Reproduce every line of the records below word for word, leaving out the pictures.
[Start of EXERCISE MATERIALS]
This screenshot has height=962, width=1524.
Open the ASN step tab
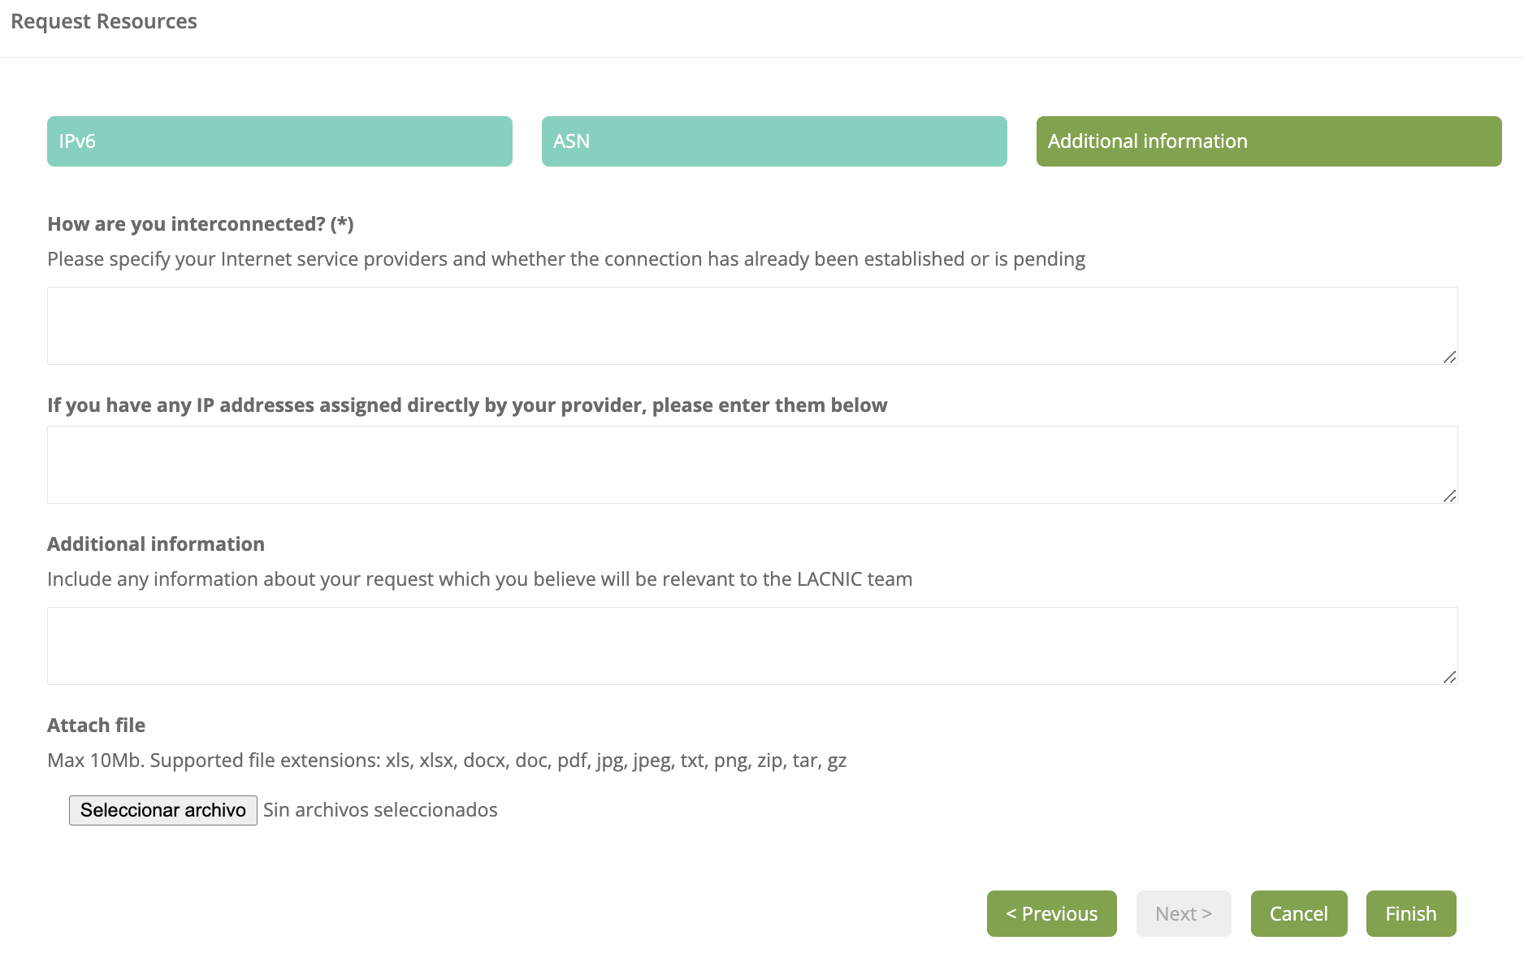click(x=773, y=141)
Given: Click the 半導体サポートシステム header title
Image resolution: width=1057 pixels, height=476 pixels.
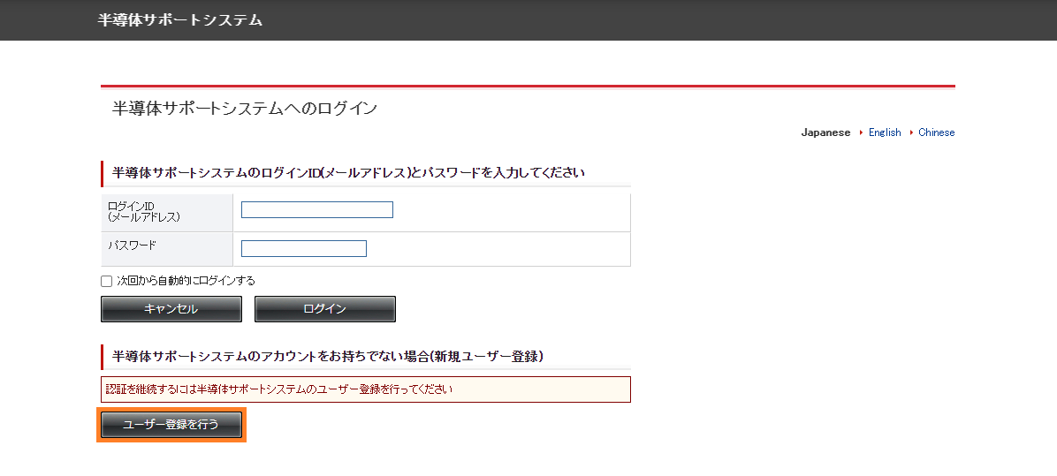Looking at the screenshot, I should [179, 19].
[End of EXERCISE MATERIALS]
■ RESULT
This screenshot has height=962, width=1524.
Open the ASN step tab
click(x=773, y=141)
Given: Click the 半導体サポートシステム header title
Image resolution: width=1057 pixels, height=476 pixels.
Looking at the screenshot, I should [179, 19].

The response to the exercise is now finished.